Momentum is an exceptionally powerful all-in-one email infrastructure solution. For several reasons, however, the default configuration shipped with the installation bundle does not run at full speed for all the use cases. This chapter provides you with some tips to optimize the Momentum performance ratings.
With Supercharger licensed feature, Momentum runs on top of several event loop schedulers and uses multicore CPUs with improved efficiency. In this model, it is also possible to assign dedicated event loops to listeners (e.g. the HTTP one) with desired concurrency. On the other hand, the default configuration is based solely on the thread pools to offload specific tasks, therefore Momentum keeps running on top of the original master event loop only, and it can be occasionally bottlenecked.
The Supercharger's "75% of CPU cores" formula works fine on systems largely SMTP-driven. For systems with larger message generation flows (i.e., REST injections), the number of event loops can be limited to 4 or 5, with higher concurrency values assigned to the msg_gen
thread pools (see gen_transactional_threads
configuration here). For instance:
msg_gen { (...) gen_transactional_threads = 4 }
Also, the CPU thread pool is expected to be used for a lot of functions in the REST flows, so it is recommended to increase the concurrency from its default value (of 4):
ThreadPool "CPU" { concurrency = 8 }
Last, it is recommended to assign separated event loops for listeners to reduce latency and improve the overall performance. For instance, the following configuration assigns dedicated event loops to the ESMTP and HTTP listeners:
ESMTP_Listener { event_loop = "smtp_pool" (...) } (...) HTTP_Listener { event_loop = "http_pool" (...) }
Momentum has some built-in caches that can be tuned to improve performance. The following are the most important ones:
This cache is used for parameters that are not in a binding/domain scope. So anything that's global, or module configuration, exist in the generic getter cache. This cache gets a lot of traffic, so setting it in ecelerity.conf
to something like few million entries is reasonable:
generic_getter_cache_size = 4000000
The match cache saves results of queries against regular expression domain stanzas. This cache is enabled by default, but its size is very small by default (16384 entries). Making it larger is a great idea, especially if user is using any regular expression domain stanzas:
match_cache_size = 2000000
jemalloc
has demonstrated excellent performance and stability. Because of that, it became the default Momentum's memory allocator.
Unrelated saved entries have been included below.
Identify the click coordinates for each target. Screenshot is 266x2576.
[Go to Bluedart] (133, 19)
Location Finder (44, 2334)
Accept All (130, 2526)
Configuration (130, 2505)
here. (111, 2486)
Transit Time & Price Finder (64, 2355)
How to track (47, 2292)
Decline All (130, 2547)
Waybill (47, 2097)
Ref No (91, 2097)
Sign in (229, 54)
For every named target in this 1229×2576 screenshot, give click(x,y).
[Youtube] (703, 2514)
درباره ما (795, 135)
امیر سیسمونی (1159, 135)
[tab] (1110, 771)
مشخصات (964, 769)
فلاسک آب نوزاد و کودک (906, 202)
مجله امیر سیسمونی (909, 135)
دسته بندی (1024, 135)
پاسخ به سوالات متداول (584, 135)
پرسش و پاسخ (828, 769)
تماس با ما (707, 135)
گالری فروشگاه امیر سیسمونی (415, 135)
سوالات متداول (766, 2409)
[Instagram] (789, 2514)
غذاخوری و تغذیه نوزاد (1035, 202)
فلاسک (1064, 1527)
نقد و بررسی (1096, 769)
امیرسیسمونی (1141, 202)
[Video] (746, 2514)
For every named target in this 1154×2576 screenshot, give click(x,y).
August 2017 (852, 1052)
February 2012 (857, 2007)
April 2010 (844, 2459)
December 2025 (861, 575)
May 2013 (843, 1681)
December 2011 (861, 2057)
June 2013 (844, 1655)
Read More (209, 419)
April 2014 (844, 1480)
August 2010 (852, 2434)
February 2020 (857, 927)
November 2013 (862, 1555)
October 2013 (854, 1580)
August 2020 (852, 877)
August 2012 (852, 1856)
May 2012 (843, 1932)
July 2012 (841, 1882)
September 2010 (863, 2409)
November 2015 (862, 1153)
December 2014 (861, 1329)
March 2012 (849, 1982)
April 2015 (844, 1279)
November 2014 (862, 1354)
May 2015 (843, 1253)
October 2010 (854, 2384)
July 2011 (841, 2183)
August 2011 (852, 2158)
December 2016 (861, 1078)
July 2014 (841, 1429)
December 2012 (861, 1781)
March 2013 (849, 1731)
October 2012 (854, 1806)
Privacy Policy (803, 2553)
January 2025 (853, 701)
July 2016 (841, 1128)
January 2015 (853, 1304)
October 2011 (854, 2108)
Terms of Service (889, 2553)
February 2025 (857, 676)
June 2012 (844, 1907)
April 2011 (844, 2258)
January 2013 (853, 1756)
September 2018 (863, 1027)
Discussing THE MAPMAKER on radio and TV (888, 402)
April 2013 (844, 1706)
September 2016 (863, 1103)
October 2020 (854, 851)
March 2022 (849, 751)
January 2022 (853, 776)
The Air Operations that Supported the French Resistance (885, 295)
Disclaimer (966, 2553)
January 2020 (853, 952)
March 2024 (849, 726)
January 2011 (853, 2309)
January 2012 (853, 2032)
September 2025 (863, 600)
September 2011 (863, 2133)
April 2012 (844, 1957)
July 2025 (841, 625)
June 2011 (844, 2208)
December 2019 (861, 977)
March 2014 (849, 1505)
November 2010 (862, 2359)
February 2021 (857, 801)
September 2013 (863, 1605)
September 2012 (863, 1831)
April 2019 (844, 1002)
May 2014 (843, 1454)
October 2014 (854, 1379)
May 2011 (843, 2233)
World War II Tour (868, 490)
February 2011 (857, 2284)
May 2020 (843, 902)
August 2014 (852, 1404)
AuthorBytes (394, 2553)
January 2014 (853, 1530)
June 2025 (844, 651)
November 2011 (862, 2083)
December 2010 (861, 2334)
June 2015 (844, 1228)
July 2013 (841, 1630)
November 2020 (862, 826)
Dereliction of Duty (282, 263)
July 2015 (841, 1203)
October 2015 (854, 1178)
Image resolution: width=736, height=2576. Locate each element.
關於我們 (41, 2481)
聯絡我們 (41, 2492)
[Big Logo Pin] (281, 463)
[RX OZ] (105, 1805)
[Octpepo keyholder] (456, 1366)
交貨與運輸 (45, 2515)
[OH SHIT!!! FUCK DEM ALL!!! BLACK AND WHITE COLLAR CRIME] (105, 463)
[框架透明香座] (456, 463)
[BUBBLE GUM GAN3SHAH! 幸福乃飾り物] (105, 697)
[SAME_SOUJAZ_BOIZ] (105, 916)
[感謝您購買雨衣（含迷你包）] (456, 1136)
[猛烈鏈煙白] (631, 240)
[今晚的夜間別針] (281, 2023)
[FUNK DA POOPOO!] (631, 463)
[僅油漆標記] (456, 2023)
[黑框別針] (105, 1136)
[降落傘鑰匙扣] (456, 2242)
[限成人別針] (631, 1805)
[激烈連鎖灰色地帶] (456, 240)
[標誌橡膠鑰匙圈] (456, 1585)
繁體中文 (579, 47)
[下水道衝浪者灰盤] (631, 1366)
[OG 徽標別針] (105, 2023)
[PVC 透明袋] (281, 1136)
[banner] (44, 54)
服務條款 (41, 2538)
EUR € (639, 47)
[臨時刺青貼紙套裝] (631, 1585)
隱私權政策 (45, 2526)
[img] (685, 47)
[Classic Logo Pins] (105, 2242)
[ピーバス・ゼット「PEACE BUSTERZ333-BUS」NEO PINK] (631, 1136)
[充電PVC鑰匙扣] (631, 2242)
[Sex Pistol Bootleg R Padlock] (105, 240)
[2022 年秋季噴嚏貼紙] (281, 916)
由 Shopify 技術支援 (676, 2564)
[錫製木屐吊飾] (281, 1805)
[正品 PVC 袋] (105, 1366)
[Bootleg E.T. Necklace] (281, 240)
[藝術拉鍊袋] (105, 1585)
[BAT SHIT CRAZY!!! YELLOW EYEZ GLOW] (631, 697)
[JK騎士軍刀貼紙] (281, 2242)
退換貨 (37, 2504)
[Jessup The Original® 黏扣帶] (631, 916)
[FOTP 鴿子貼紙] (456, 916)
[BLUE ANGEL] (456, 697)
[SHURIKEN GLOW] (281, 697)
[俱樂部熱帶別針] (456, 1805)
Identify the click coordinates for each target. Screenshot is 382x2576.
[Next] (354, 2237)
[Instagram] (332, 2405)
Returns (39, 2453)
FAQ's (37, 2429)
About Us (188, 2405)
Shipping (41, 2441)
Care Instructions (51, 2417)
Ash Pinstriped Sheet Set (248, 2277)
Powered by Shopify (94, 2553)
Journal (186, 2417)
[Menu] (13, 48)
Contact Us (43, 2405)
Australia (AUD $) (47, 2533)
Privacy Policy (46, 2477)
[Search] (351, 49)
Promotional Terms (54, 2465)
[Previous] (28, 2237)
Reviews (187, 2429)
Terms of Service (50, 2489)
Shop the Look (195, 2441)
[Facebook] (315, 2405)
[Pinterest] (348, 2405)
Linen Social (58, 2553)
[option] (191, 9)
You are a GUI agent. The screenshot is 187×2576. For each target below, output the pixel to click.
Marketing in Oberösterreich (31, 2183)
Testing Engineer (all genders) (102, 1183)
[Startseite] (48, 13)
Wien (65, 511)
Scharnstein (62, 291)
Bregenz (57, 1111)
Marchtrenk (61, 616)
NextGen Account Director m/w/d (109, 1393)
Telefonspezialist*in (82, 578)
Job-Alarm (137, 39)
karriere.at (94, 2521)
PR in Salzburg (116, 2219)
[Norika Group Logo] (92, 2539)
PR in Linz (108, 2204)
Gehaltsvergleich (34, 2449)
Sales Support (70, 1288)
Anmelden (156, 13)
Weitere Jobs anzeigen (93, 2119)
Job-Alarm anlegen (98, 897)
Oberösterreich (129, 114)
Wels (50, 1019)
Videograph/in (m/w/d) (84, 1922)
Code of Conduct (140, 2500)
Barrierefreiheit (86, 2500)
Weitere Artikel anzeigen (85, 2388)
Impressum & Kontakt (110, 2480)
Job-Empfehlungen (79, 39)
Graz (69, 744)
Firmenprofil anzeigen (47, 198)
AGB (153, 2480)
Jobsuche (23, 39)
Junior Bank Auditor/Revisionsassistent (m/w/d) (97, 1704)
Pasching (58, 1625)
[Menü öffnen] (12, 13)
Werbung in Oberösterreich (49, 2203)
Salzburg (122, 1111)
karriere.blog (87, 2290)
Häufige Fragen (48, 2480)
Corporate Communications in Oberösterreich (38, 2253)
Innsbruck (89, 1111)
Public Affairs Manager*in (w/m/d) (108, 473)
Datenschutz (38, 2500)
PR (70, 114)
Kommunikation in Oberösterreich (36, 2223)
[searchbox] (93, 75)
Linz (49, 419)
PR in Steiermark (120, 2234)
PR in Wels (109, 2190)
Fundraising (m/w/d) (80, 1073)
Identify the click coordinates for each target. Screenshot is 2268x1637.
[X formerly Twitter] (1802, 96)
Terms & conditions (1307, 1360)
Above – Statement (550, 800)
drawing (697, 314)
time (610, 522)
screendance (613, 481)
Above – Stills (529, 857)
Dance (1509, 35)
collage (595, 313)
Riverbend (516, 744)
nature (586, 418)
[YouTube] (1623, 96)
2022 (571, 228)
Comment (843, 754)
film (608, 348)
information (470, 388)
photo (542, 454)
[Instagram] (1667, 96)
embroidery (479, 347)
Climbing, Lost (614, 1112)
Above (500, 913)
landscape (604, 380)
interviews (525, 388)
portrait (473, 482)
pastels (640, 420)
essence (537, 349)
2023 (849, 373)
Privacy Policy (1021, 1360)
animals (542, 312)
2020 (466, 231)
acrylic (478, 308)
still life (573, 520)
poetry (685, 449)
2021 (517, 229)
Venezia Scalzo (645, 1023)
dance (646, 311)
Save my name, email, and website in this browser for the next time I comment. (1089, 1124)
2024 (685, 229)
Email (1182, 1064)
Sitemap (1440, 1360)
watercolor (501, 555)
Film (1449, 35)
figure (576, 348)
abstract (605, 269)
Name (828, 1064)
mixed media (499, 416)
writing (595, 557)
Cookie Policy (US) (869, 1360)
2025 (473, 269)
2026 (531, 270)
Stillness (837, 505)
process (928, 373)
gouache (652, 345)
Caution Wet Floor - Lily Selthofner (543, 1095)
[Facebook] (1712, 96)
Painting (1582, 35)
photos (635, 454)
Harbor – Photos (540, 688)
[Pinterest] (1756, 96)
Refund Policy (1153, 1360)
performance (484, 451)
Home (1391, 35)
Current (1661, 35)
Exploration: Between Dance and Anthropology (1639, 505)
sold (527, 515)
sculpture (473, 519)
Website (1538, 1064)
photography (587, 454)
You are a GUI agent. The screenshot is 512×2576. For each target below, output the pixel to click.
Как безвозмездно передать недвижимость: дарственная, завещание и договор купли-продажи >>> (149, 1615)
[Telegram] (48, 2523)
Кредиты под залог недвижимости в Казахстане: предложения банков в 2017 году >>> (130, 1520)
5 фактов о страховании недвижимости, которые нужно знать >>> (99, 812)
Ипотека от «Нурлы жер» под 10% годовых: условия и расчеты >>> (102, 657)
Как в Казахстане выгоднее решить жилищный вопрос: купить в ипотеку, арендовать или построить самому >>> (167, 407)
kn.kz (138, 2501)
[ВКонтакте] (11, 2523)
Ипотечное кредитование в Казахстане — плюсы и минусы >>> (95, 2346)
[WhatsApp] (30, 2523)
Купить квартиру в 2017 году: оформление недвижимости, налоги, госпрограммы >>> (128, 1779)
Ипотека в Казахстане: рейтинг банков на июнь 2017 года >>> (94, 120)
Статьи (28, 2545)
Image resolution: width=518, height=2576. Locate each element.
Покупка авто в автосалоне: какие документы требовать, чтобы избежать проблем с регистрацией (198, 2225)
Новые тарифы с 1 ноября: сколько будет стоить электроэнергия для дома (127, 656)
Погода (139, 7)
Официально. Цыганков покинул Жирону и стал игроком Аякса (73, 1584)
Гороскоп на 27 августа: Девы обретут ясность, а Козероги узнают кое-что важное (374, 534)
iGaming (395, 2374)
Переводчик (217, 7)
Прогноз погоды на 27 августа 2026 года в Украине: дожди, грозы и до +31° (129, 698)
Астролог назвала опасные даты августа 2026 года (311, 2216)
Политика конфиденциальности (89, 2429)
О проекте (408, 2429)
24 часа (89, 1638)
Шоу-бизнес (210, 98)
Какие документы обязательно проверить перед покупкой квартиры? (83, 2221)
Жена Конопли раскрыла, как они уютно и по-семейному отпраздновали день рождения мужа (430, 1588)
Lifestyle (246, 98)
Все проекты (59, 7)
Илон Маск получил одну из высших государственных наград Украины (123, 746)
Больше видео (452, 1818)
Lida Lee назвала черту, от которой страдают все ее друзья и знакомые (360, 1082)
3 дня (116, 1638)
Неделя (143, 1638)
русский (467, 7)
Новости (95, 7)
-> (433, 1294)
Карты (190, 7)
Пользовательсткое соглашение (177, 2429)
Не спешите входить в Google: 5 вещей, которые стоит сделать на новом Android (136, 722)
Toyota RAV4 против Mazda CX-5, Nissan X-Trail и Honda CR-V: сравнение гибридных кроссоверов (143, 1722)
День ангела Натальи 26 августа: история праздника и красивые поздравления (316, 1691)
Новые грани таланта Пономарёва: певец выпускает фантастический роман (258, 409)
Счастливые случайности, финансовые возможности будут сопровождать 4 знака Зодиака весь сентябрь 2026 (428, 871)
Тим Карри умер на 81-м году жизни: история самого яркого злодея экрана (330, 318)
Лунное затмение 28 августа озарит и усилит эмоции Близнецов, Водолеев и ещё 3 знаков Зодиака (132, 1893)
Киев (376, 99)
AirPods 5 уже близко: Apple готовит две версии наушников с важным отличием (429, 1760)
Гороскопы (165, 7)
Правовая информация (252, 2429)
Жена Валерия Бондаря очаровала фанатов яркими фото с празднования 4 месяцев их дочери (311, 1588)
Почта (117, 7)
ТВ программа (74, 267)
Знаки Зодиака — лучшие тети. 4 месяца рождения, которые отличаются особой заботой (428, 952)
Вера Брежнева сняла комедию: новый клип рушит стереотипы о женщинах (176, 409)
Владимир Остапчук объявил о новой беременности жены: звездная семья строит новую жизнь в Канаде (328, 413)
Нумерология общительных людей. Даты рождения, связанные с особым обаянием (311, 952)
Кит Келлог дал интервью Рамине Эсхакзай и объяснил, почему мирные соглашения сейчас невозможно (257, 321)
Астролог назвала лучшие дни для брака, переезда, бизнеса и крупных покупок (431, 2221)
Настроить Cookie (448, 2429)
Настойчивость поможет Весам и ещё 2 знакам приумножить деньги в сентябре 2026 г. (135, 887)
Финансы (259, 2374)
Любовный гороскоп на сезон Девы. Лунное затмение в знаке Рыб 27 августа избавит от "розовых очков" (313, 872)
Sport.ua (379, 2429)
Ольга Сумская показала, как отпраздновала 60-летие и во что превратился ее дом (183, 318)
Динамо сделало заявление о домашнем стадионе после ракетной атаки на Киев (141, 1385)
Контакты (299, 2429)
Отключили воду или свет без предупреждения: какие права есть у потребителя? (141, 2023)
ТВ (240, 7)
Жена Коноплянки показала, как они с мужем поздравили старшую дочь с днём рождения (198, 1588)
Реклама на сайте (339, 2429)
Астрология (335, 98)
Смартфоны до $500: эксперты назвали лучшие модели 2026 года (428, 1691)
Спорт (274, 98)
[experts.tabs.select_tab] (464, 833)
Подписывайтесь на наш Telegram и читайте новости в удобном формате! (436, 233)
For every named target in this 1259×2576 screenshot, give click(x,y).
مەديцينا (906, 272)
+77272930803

However, it is possible to get even more from it by tuning the MALLOC_CONF
environment variable.
Add these lines to /opt/msys/ecelerity/etc/environment
file (or create it):
MALLOC_CONF="background_thread:true" export MALLOC_CONF
then (re)start the ecelerity
service.
Lua has a garbage collector that can be tuned to improve performance. The following are some recommended settings:
In the ecelerity.conf
file:
ThreadPool "gc" {
concurrency = 10
}
(...)
scriptlet "scriptlet" {
(...)
gc_every = 20
gc_step_on_recycle = true
gc_stepmul = 300
gc_threadpool = “gc”
gc_trace_thresh = 1000
gc_trace_xref_thresh = 1000
global_trace_interval = 13
max_uses_per_thread = 5000
reap_interval = 13
use_reusable_thread = true
}
Enforce these settings in the /opt/msys/ecelerity/etc/environment
file:
USE_TRACE_THREADS=true export USE_TRACE_THREADS LUA_USE_TRACE_THREADS=true export LUA_USE_TRACE_THREADS LUA_NUM_TRACE_THREADS=8 export LUA_NUM_TRACE_THREADS LUA_NON_SIGNAL_COLLECTOR=true export LUA_NON_SIGNAL_COLLECTOR
These are ecelerity.conf
settings that are known to improve performance on different tasks of Momentum. Before applying them, however, review their documentation and make sure they fit to your environment and use cases:
fully_resolve_before_smtp = false
growbuf_size = 32768
inline_transfail_processing = 0
initial_hash_buckets = 64
keep_message_dicts_in_memory = true
large_message_threshold = 262144
max_resident_active_queue = 1000
max_resident_messages = 100000
- Don't forget to adjust
sysctl
settings for best TCP connections performance; - Prefer chunk_logger over logging to
paniclog
. The reasons are taken from thechunk_logger
page:
Logging to the
paniclog
in the scheduler thread (the main thread) can limit throughput and cause watchdog kills. (...) [It] involves disk I/O, and writing to thepaniclog
in the scheduler thread may block its execution for a long time, thereby holding up other tasks in the scheduler thread and decreasing throughput.